### ИССЛЕДУЕМЫЙ ТЕКСТ
Наконец, в 1848 году после многих хлопот удалось напечатать 55 духовных стихов в «Чтениях Общества истории и древностей российских»… Очевидно, предполагалось дальнейшее печатание, но на «Чтения» в том же году обрушилась цензурная кара (за напечатание перевода книги Флетчера о России). Затем еще только в «Московском сборнике» 1852 года и в «Русской беседе» 1856, книге I, было напечатано по несколько песен из собрания Киреевского: в первом четыре, во второй — двенадцать. Таким образом, при жизни Киреевского увидели свет только 71 песня из нескольких тысяч, им собранных. Как раз после 1848 года очень усилилась строгость в отношении печатания памятников народного творчества [304] .
304
См.: Розенберг Вл., Якушкин В. Русская печать и цензура. — М., 1905. — С. 66–68.

### РАЗДЕЛ ДАННЫХ
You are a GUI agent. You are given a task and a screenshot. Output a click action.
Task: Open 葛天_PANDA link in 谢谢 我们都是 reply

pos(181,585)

### ТРЕБОВАНИЯ К ЗАДАНИЯМ
a. Воспроизведите без изменений отрывок исследуемого текста: начните со слов «Наконец, в 1848» и остановитесь после слов «творчества [304] .».
b. Изложите содержание исследуемого текста в двух предложениях.
c. За что, согласно исследуемому тексту, на «Чтения» обрушилась цензурная кара?
Перечень для работы не понадобится.

### ПРОНУМЕРОВАННЫЕ ОТВЕТЫ
a.
Наконец, в 1848 году после многих хлопот удалось напечатать 55 духовных стихов в «Чтениях Общества истории и древностей российских»… Очевидно, предполагалось дальнейшее печатание, но на «Чтения» в том же году обрушилась цензурная кара (за напечатание перевода книги Флетчера о России). Затем еще только в «Московском сборнике» 1852 года и в «Русской беседе» 1856, книге I, было напечатано по несколько песен из собрания Киреевского: в первом четыре, во второй — двенадцать. Таким образом, при жизни Киреевского увидели свет только 71 песня из нескольких тысяч, им собранных. Как раз после 1848 года очень усилилась строгость в отношении печатания памятников народного творчества [304] .

b. В 1848 году в «Чтениях Общества истории и древностей российских» напечатали 55 духовных стихов из собрания Киреевского, но в том же году на это издание обрушилась цензурная кара, и позже по нескольку песен вышло лишь в «Московском сборнике» 1852 года и в «Русской беседе» 1856 года. В итоге при жизни Киреевского из нескольких тысяч собранных им песен увидела свет только 71, а после 1848 года строгость к печатанию памятников народного творчества очень усилилась.

c. За напечатание перевода книги Флетчера о России.